Erstaunt lauschte sie ihren eigene Worten. War das wirklich Darya Lang, die gerade diesen Vorschlag machte? Zu Hause auf Wachposten-Tor mied sie sämtliche Höhen, und mit einem Schaudern hatte sie allen Freunden und der ganzen Familie erklärt, dass sie davor wirklich Angst habe. Anscheinend war alles im Universum relativ. Im Augenblick machte ihr die Vorstellung, von einem in der Luft schwebenden, beschädigten Flugwagen zu ›Nabelschnur‹ hinüberzuspringen, in einer Höhe von einem Kilometer oder mehr, nicht das Geringste aus.

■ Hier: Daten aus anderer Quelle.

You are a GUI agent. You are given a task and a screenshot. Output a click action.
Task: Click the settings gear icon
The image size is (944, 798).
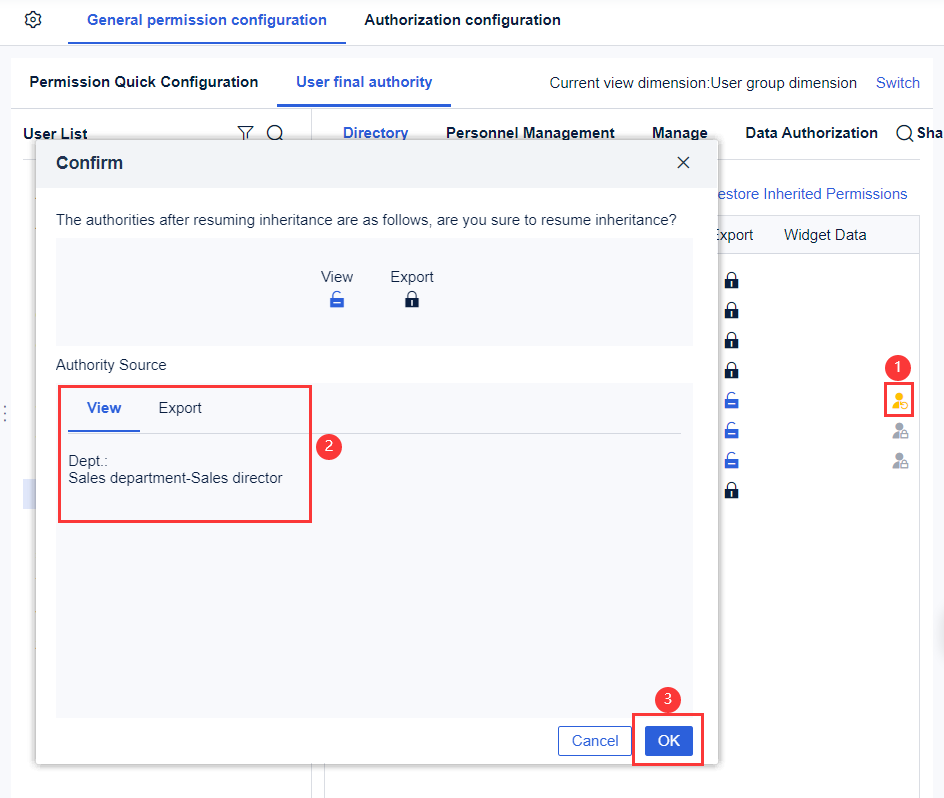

Hans Rebka folgte ihr, doch nur, um sie am Arm zu packen und herumzuwirbeln. »Warten Sie einen Augenblick, Darya! Schauen Sie!«

Ein weiterer Flugwagen näherte sich von Nordwesten, knapp unterhalb der Wolkendecke. Er hatte gerade zur Landung angesetzt, bis der Pilot anscheinend sah, was gerade mit ›Nabelschnur‹ geschah. Dann ging der Wagen in Querneigung und begann dann langsam und schwerfällig, im Spiralflug wieder aufzusteigen.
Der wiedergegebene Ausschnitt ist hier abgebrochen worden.